Getting Handled by the Pacific Ocean

I got my ass kicked by the Pacific ocean a few days ago. This summer I’m trying to get my fishing act together, sort of substituting the time I’d usually spend running in the hills by getting out in the water. We live on the coast north of San Francisco and there’s a salt water lagoon with a channel leading out into the ocean. I’ve got a 12′ aluminum boat with a 15 hp Evinrude outboard; it’s as small a boat as you can use to get out through the waves. In fact a lot of days I can’t get out when larger boats can. The tricky part (other than getting through the waves) is launching the boat off the beach, which is done by backing the boat trailer into the water with a 4-wheel drive truck. Luckily a neighbor was down there and helped me launch and I made it out the channel and started fishing for halibut. The wind was blowing pretty strongly and I immediately got soaked to the skin from spray. Yeah, no foul weather gear — dumbkopf! I won’t bore you with details, but I got knocked around pretty good for a couple of hours, was wet, cold, and uncomfortable, and watched three other (bigger) local boats doing a lot better. I didn’t get a bite, the wind was blowing the boat too fast to jig properly. I headed back into the beach and had the hair stand up on the back of my head (where I still have hair) when I made a misjudgement and almost got dumped by an incoming wave. The tide was coming in real fast and when I got to the beach and backed the trailer into the water I was only able to load it due to a guy walking on the beach seeing my plight and wading out to help me get the boat on to the trailer. I can’t count the times in my life when someone has come along to rescue me from my own ineptitude. Here’s to the Kindness of Strangers.

(Records supplied)
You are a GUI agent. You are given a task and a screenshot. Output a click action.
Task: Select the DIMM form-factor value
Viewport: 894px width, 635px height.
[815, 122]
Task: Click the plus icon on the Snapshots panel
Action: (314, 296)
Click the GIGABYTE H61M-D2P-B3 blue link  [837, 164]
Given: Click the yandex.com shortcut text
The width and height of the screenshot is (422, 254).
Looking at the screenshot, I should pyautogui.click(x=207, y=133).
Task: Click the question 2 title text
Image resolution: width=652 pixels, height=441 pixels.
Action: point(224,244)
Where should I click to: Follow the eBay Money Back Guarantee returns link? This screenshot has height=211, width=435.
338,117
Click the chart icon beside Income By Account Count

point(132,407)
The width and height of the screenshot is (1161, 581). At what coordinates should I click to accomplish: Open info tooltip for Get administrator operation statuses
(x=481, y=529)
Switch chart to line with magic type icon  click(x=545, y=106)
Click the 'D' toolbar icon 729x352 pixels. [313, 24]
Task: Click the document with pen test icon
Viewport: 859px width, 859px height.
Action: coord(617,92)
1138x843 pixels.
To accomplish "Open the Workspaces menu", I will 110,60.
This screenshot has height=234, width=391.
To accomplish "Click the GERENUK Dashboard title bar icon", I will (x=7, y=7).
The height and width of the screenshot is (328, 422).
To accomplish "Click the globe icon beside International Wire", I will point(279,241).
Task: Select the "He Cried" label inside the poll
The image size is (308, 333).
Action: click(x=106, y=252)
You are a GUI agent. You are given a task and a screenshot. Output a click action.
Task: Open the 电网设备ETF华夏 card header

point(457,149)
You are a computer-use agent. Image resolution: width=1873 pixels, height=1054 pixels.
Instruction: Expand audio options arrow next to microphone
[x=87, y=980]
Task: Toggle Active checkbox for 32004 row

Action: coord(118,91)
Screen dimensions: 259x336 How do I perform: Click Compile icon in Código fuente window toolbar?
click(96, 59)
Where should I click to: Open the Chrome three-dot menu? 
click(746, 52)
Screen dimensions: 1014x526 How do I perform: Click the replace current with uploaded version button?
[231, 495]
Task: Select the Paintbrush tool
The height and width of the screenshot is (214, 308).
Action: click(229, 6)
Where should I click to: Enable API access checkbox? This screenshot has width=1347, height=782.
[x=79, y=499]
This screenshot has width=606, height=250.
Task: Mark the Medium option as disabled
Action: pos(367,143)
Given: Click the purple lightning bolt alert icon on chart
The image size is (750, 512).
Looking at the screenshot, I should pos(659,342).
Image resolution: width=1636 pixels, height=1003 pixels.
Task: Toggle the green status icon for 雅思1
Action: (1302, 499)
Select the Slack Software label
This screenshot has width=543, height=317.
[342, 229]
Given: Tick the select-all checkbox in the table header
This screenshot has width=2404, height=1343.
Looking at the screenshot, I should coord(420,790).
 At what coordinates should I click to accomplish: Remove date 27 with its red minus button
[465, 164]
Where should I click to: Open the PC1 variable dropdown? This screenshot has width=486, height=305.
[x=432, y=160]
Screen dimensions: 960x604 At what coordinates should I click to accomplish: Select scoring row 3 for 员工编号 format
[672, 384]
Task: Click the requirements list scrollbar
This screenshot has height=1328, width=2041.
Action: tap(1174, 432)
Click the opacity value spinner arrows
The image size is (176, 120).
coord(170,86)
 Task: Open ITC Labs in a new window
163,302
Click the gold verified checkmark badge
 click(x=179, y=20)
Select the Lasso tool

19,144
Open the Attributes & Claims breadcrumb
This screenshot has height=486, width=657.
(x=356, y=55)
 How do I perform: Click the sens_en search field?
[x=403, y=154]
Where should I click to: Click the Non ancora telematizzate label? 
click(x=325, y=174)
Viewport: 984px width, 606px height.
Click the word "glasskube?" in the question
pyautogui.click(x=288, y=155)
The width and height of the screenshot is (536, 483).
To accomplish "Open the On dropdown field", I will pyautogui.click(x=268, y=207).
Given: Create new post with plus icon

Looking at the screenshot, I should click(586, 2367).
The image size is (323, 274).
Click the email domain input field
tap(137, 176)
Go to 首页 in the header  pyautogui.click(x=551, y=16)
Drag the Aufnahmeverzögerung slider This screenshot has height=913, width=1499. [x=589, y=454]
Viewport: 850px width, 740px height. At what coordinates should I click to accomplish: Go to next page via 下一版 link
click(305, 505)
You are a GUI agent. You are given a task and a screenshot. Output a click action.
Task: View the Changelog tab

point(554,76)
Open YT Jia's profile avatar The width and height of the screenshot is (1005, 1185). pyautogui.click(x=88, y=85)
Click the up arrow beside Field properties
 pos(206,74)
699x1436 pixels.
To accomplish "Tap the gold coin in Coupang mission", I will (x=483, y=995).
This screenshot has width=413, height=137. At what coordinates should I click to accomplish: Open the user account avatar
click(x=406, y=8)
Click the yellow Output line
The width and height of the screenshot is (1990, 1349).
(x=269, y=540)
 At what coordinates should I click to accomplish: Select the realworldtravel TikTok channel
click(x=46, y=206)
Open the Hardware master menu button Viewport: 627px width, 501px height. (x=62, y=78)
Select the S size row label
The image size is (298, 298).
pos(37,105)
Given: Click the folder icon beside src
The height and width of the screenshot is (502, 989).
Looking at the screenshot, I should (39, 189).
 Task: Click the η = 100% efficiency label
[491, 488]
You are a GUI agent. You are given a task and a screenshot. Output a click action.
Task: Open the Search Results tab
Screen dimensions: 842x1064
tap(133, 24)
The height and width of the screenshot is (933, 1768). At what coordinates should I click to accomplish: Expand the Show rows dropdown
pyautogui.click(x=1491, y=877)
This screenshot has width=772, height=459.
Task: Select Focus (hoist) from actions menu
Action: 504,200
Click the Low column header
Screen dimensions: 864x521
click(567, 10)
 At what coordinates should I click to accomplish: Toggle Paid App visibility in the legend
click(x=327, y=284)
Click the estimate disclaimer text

(Task to complete)
Continue the account above of the fishing trip off the coast north of San Francisco, starting after its last sentence.

(Response to the exercise)
Well, I’m not givin up. I keep talking to the local fishermen, learning from them at the same time as admiring their skill. I’m going out again late this afternoon.

It struck me that learning to handle a boat in the ocean is akin to my taking up skateboarding at a late age. Something that’s really difficult, that has its dangers along with its rewards. I thought of Baryshnikov calling the exploring of the untried and difficult as “divine insecurity” (see last posting). It’s when you commit. Getting into the realm of the unknown and unfamiliar, and it’s scary (also exciting) because you haven’t been there before and don’t know what’s going to happen. I love learning new things at this late age.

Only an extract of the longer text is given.